The principal is Eric Lakes.

==History==
Ruleville Central High School was originally named Ruleville Colored School. In the early 1930s, noted Mississippi artist Bailey Magnet created bas-relief sculptures for the school.

The city of Ruleville was home to civil rights leader Fannie Lou Hamer. After her death in 1977, an overflow memorial service accommodating people who could not attend the primary memorial service at a church was held at Ruleville Central, with over 1,500 people in attendance. Andrew Young, the United States Ambassador to the United Nations, spoke at the RCHS service.

In 1998, a tornado caused extensive damage to classrooms and the gymnasium, with 1 in of water flooding. Principal Jimmy Smith estimated $1 million as a "conservative" estimate of damage, and Mayor Harvey Springer added that looters had entered the school.

Dorothy Burton served as principal from circa 1999 to her retirement in spring 2002.

Noah Ingram, a student at RCHS, rushed for a state-record 506 yards and six touchdowns during a September 2000 football game against Gentry High School.

In September 2006, tragedy struck the school when one of its students, Robert Cassidy, was paralyzed from the chest down on the opening kickoff of a football game against Gentry High School. Cassidy's injuries garnered an outpouring of support from the community.

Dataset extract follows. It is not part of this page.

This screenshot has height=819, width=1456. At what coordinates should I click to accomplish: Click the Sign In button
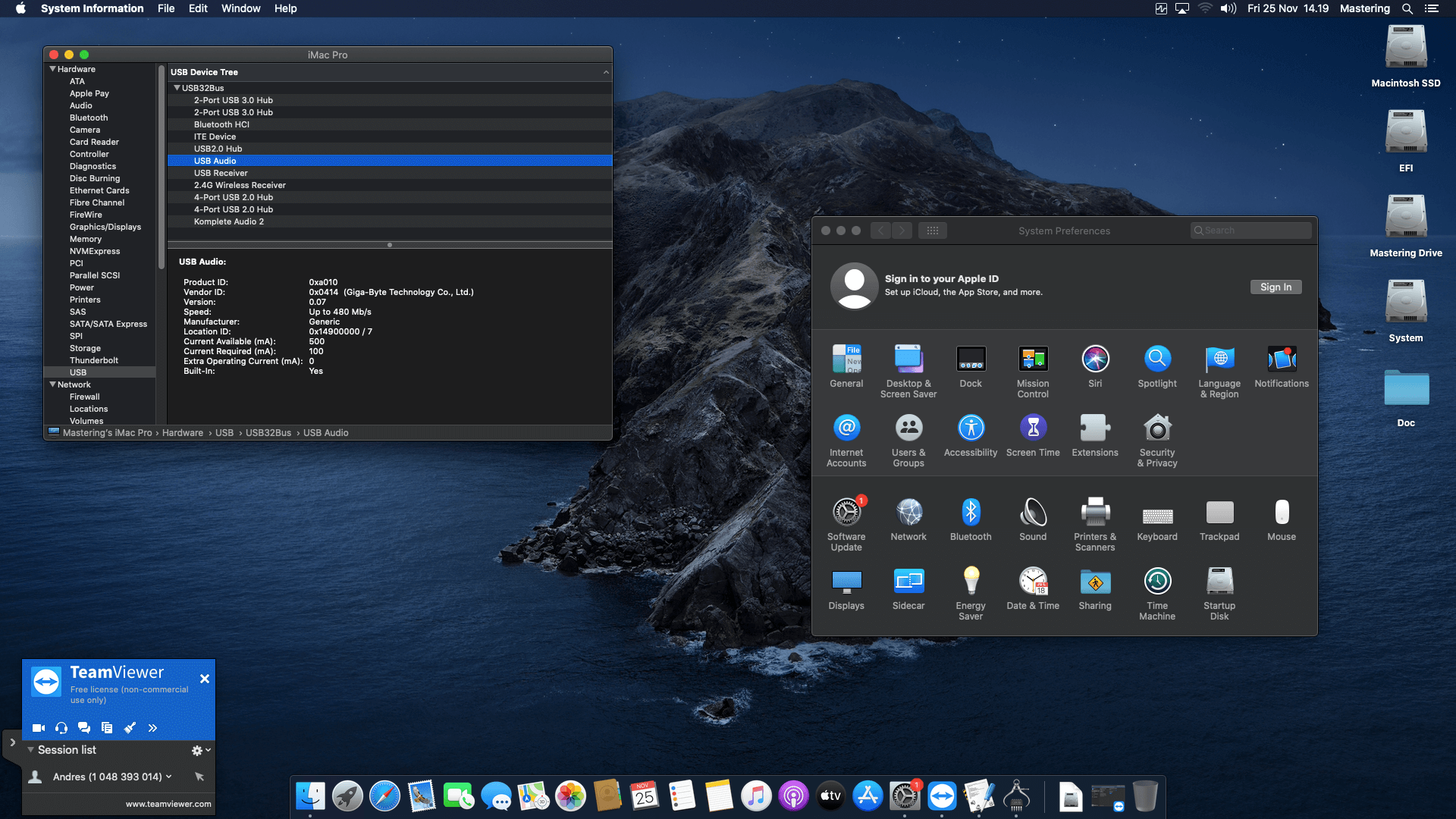click(x=1276, y=287)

On July 1, 2012, nearby Drew School District was consolidated into the Sunflower County School District. As a result, the Sunflower County School District's attendance boundary expanded, and the high school division of Drew Hunter High School was closed, with its high school students rezoned to Ruleville Central.

Notable teaching staff include former Olympic basketball player Lusia Harris. As well, veteran teacher Cordina Barber was the recipient of a Shine-A-Light award from Black Entertainment Television in recognition of her work with the schools' Parent Teacher Student Association to organize a two-day student boycott in March 2010 to draw attention to the school's conditions.

In 2018 the district announced that the school will be renamed for Thomas Edwards, after a previous superintendent. Every member of the board voted for the rename. However, community members filed lawsuits against the school district to try to force the name to be changed back.